Life Cycle: E. histolytica is transmitted following the ingestion of mature cysts in fecally contaminated food or water, or directly by fecal-oral contact (e.g. contaminated hands, sexual contact). After ingestion, excystation occurs in the small intestine and the trophozoites migrate to the large intestine where they multiply by binary fission. After a while, trophozoites encyst and both stages can be excreted in the stool. When the trophozoites remain in the lumen of the intestine, they usually cause no symptoms. However, they can invade the mucosa of the large intestine, pass in the bloodstream, and disseminate to other organs (e.g. liver, lungs and brain), all of which may lead to the onset of symptoms.

E. histolytica LC
Figure 4. Life cycle of E. histolytica (Source: CDC).

Prevalence: Reported worldwide but more frequent in developing countries. In developed countries, it is usually seen in immigrants, travellers, male homosexuals and institutionalized populations.

Symptoms: Dysentery or bloody diarrhea, fulminating colitis, amebic appendicitis, and ameboema of the colon. In extraintestinal disease, hepatic, pulmonary or rarely brain abscesses as well as cutaneous or genital lesions can occur; no symptoms in carriers. It is estimated that few infected individuals will have invasive disease (2 to 8%).
Laboratory diagnosis: Amebae such as E. histolytica, are usually diagnosed in stool by microscopic examination of permanently stained smears (e.g. hematoxylin) or after concentration on wet mounts, with or without iodine stain. It can also be identified in aspirates or biopsy samples obtained during colonoscopy or surgery.
However, E. histolytica is morphologically identical to Entamoeba dispar, which is nonpathogenic. Therefore, differentiation cannot be made on the basis of microscopical examination (unless red blood cells are found ingested in the trophozoites of E. histolytica, which is rarely seen). Following microscopy, the result is then reported as E. histolytica/E. dispar.

At the Laboratoire de santé publique du Québec (LSPQ), we developed a PCR technique enabling us to differentiate E. histolytica and E. dispar. However, this molecular method cannot be used on SAF- or formalin-fixed specimens received for diagnosis of intestinal parasites. Therefore, when the complex E. histolytica/E. dispar is identified, a new stool specimen is requested with a portion unfixed and frozen as soon as possible. The unfixed specimen must be sent on dry ice to the LSPQ to assure ideal conditions for analysis. With this method, the differentiation between both species can be done.

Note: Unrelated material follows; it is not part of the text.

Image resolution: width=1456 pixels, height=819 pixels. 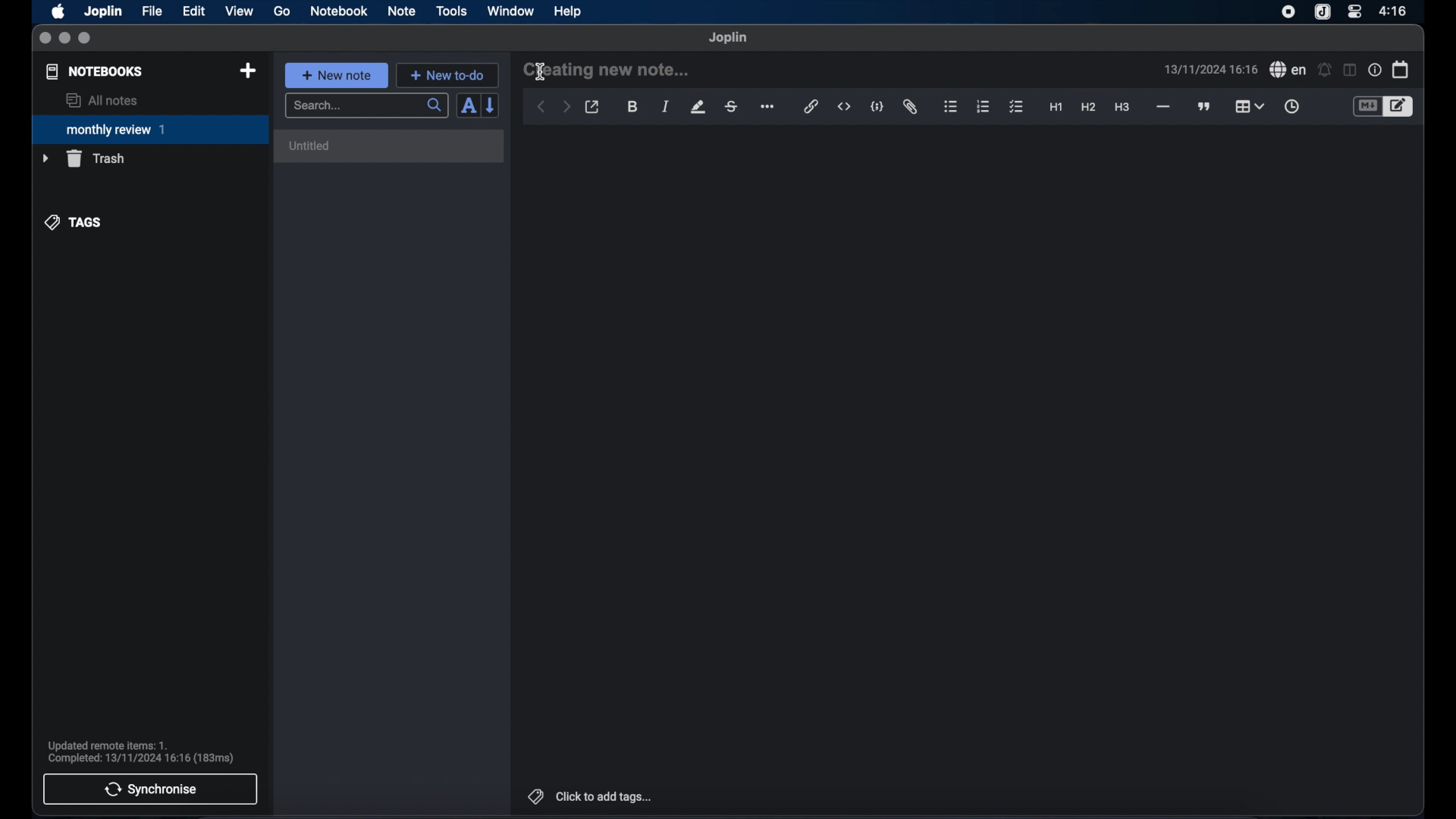 I want to click on untitled, so click(x=312, y=146).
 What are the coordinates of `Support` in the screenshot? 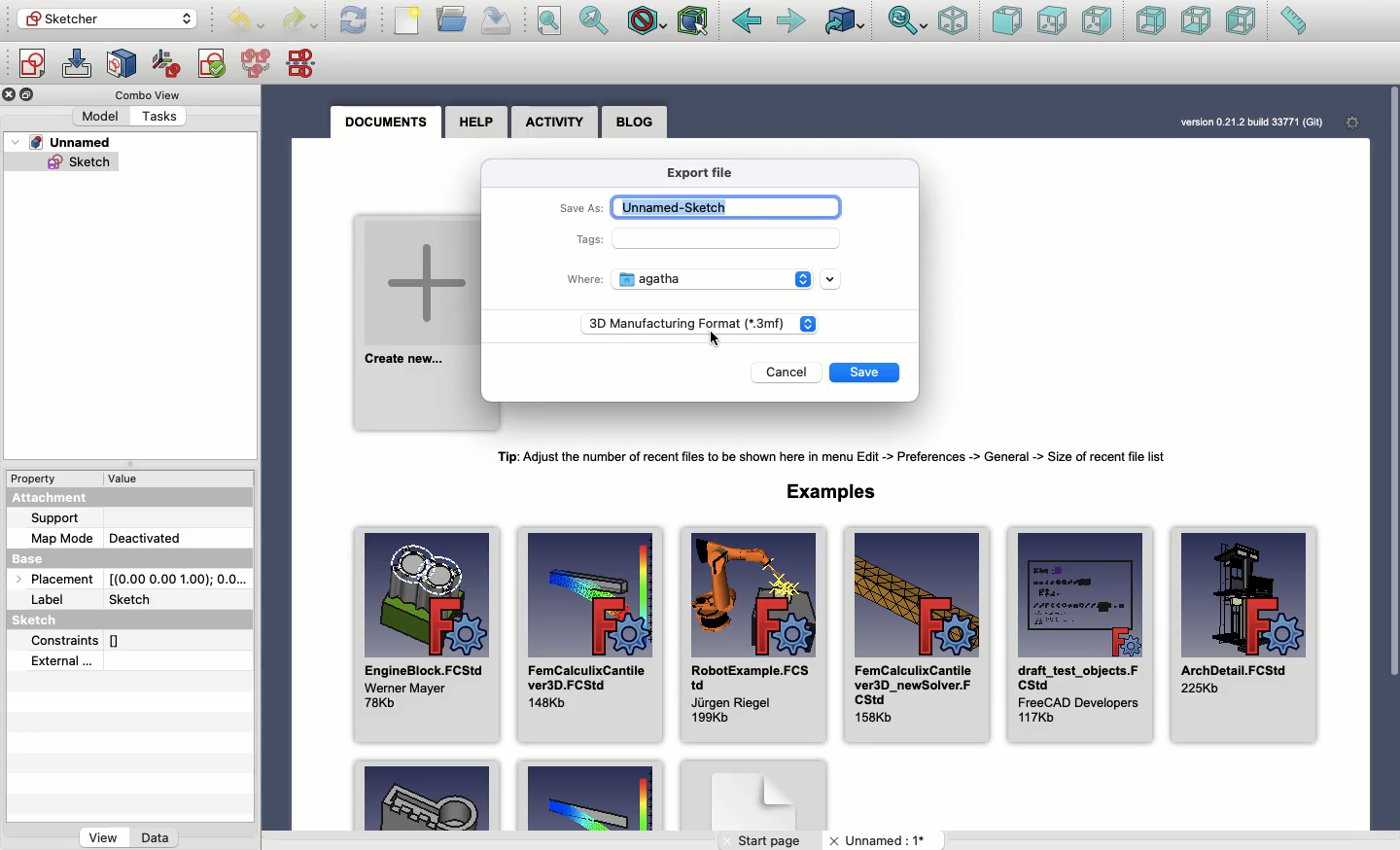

E. histolytica is rarely identified in those specimens. An average of only 6% of the positive specimens (range 2.4 to 9.5% in the last 10 years) received for differentiation at the LSPQ were identified as E. histolytica, which is consistent with the data reported above. Usually, it is recovered from immigrants or travellers to endemic areas. Differentiation is therefore useful to avoid unnecessary treatment for patients infected with E. dispar.

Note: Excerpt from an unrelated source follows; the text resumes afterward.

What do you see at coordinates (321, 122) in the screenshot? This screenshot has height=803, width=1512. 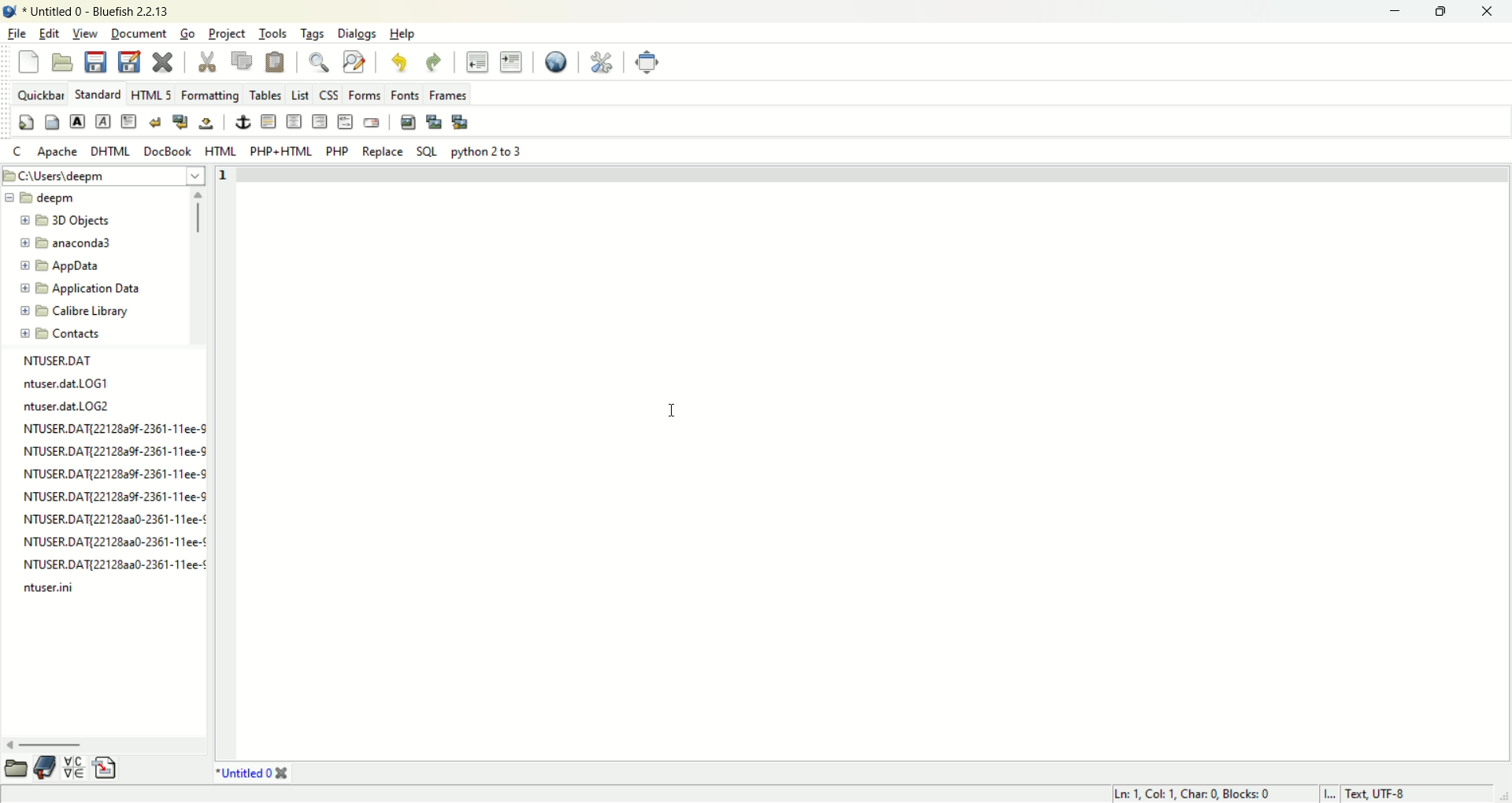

Antigen detection can also be used to differentiate E. histolytica from E. dispar. A few EIA commercial tests are available that can identify E. histolytica specifically; however these tests can be performed only on fresh or frozen stool (as for PCR testing). Serodiagnosis (e.g. EIA) is also available. Sera are positive only in invasive disease. However, antibodies can persist in the blood for many years; so a positive result is not necessarily indicative of an acute disease. Serologic analyses are available at the National Centre for Parasitology, Montreal General Hospital, in Canada.

Treatment: Iodoquinol, paromomycin or diloxanide furoate (not available commercially in the U. S.) for asymptomatic patients; metronidazole or tinidazole, followed by iodoquinol or paromomycin for mild to severe intestinal disease and extraintestinal disease.

Control measures: Improved disposal of feces in developing countries, good hygiene, avoiding ingestion of unboiled tap water when traveling in endemic countries, washing of fruits and vegetables, cooking and freezing of foods are all effective in reducing the risk of contamination.